- What you will do: Which lines below fall between the one containing "Given: Switch to the History tab" and the one containing "The width and"? Repeat them exactly, counting both of those lines, and add nothing else.

- Information supplied:
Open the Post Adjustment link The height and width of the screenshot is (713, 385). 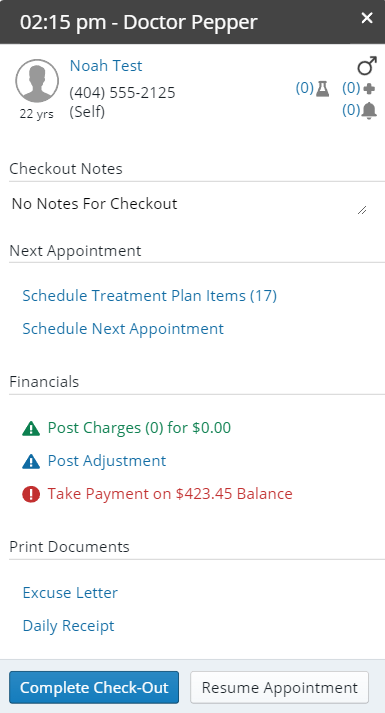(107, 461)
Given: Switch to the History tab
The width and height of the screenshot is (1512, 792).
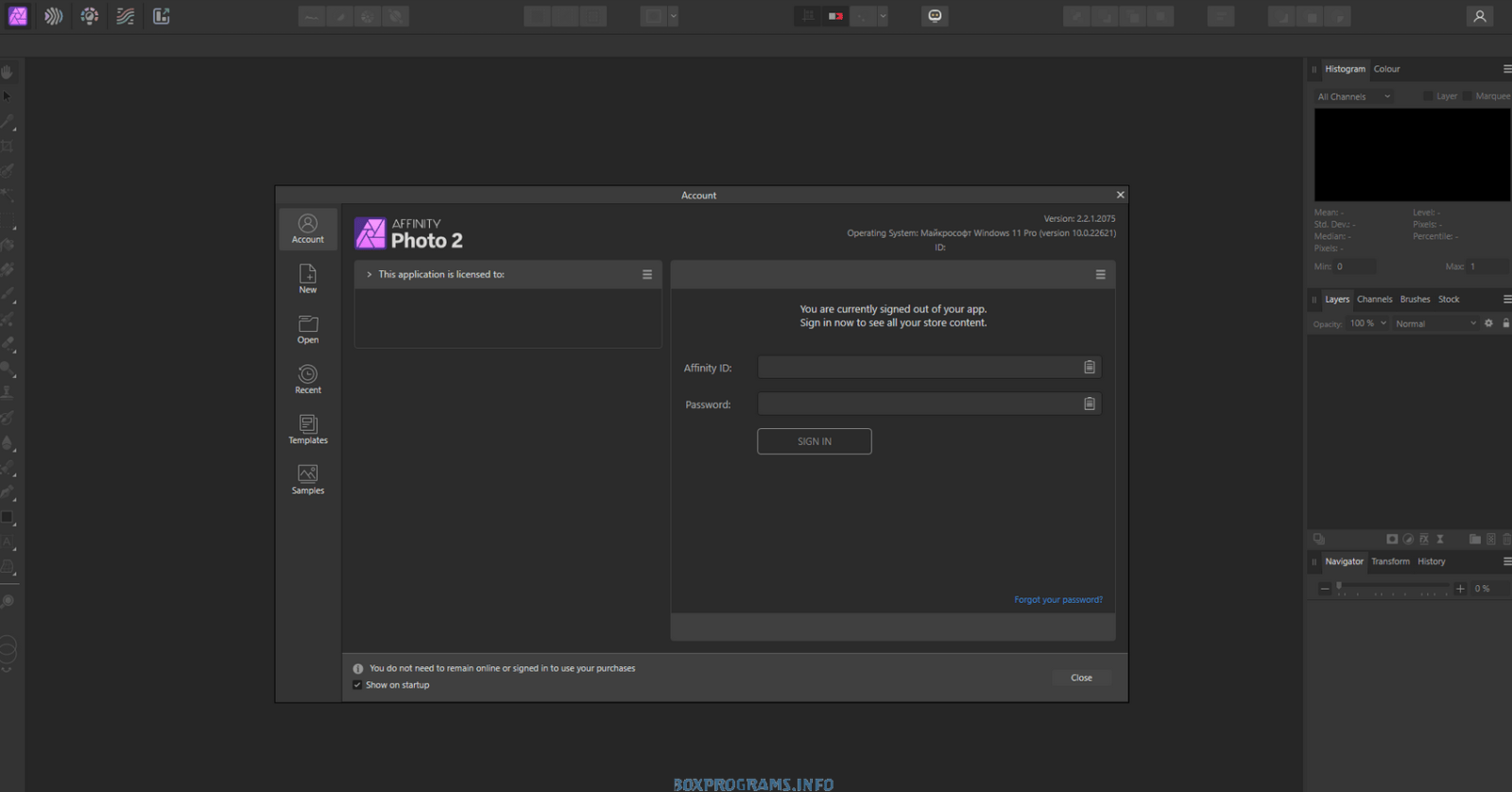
---
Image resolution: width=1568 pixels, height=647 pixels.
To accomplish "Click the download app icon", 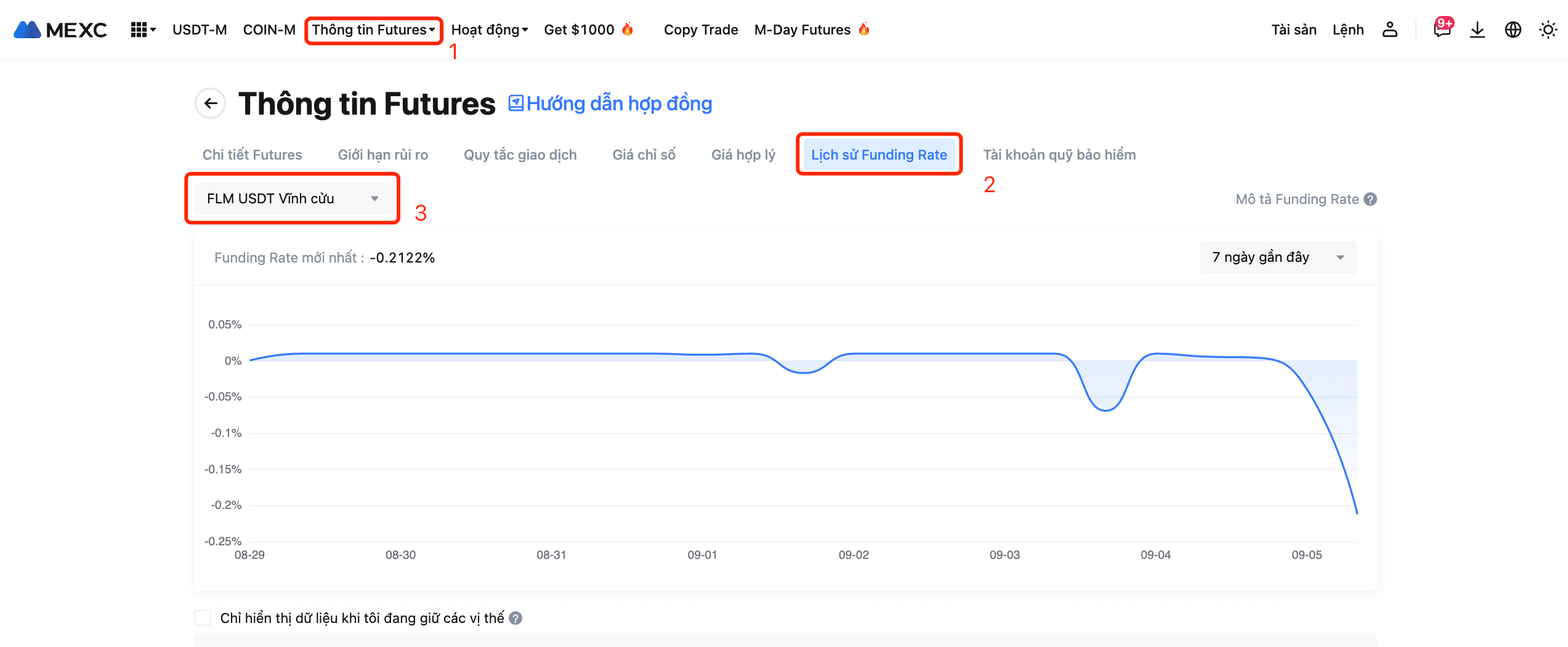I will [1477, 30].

- Expected answer:
Given: Switch to the History tab
The width and height of the screenshot is (1512, 792).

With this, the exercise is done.